Material for this task Start Marker
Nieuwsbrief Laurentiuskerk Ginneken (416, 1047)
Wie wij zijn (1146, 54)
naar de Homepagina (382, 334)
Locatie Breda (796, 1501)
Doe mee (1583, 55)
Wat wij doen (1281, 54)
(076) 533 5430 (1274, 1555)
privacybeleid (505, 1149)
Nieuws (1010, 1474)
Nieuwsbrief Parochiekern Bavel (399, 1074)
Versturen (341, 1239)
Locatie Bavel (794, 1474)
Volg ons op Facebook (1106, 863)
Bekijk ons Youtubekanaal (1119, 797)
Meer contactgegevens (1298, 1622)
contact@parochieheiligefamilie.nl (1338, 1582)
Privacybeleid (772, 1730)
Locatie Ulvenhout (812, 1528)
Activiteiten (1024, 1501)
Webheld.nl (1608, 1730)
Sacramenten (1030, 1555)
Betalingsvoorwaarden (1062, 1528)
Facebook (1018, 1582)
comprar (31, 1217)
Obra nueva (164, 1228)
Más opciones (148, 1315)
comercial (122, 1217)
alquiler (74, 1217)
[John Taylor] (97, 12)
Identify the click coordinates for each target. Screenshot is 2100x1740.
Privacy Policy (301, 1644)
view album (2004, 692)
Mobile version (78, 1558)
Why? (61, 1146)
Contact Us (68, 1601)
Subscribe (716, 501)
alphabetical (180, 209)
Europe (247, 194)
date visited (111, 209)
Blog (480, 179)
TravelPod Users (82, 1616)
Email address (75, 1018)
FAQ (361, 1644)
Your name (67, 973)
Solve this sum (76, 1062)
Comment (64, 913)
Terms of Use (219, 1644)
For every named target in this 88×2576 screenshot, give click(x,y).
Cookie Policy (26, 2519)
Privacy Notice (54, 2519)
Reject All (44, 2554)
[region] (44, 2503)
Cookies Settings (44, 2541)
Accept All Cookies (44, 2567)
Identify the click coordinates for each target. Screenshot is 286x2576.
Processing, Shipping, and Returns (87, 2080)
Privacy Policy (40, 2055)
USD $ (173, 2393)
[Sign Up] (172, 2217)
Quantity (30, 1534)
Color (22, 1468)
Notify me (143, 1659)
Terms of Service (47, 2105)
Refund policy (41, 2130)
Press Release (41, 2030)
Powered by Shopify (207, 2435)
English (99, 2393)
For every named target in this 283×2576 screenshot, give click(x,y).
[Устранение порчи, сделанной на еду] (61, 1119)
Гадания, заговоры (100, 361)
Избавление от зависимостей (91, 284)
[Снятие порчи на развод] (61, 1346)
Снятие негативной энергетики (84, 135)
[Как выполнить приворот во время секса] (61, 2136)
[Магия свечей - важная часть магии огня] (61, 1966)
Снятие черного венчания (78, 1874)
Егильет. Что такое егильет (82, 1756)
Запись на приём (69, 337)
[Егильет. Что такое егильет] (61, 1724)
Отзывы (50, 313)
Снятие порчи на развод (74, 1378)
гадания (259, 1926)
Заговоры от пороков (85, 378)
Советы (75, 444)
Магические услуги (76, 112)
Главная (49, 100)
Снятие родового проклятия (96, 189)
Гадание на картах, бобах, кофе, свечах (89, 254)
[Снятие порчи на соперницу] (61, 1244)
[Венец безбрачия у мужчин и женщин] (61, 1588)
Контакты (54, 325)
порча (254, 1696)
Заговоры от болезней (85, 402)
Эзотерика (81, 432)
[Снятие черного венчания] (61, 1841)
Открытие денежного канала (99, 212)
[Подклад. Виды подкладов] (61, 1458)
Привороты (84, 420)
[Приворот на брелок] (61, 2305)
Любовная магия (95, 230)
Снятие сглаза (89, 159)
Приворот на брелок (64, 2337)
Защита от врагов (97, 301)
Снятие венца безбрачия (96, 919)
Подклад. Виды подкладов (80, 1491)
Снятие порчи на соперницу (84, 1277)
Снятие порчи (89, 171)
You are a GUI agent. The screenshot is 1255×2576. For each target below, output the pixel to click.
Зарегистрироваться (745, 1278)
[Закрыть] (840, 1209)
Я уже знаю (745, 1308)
Material for this task End Marker
:: Task item ::
Answer with an exact copy of the lines from the one containing "Refund policy (41, 2130)" through the end of the entries above, leaving out everything before.

:: Result of the exercise ::
Refund policy (41, 2130)
Press Release (41, 2030)
Powered by Shopify (207, 2435)
English (99, 2393)
For every named target in this 283×2576 screenshot, give click(x,y).
[Устранение порчи, сделанной на еду] (61, 1119)
Гадания, заговоры (100, 361)
Избавление от зависимостей (91, 284)
[Снятие порчи на развод] (61, 1346)
Снятие негативной энергетики (84, 135)
[Как выполнить приворот во время секса] (61, 2136)
[Магия свечей - важная часть магии огня] (61, 1966)
Снятие черного венчания (78, 1874)
Егильет. Что такое егильет (82, 1756)
Запись на приём (69, 337)
[Егильет. Что такое егильет] (61, 1724)
Отзывы (50, 313)
Снятие порчи на развод (74, 1378)
гадания (259, 1926)
Заговоры от пороков (85, 378)
Советы (75, 444)
Магические услуги (76, 112)
Главная (49, 100)
Снятие родового проклятия (96, 189)
Гадание на картах, бобах, кофе, свечах (89, 254)
[Снятие порчи на соперницу] (61, 1244)
[Венец безбрачия у мужчин и женщин] (61, 1588)
Контакты (54, 325)
порча (254, 1696)
Заговоры от болезней (85, 402)
Эзотерика (81, 432)
[Снятие черного венчания] (61, 1841)
Открытие денежного канала (99, 212)
[Подклад. Виды подкладов] (61, 1458)
Привороты (84, 420)
[Приворот на брелок] (61, 2305)
Любовная магия (95, 230)
Снятие сглаза (89, 159)
Приворот на брелок (64, 2337)
Защита от врагов (97, 301)
Снятие венца безбрачия (96, 919)
Подклад. Виды подкладов (80, 1491)
Снятие порчи на соперницу (84, 1277)
Снятие порчи (89, 171)
You are a GUI agent. The screenshot is 1255×2576. For each target below, output the pixel to click.
Зарегистрироваться (745, 1278)
[Закрыть] (840, 1209)
Я уже знаю (745, 1308)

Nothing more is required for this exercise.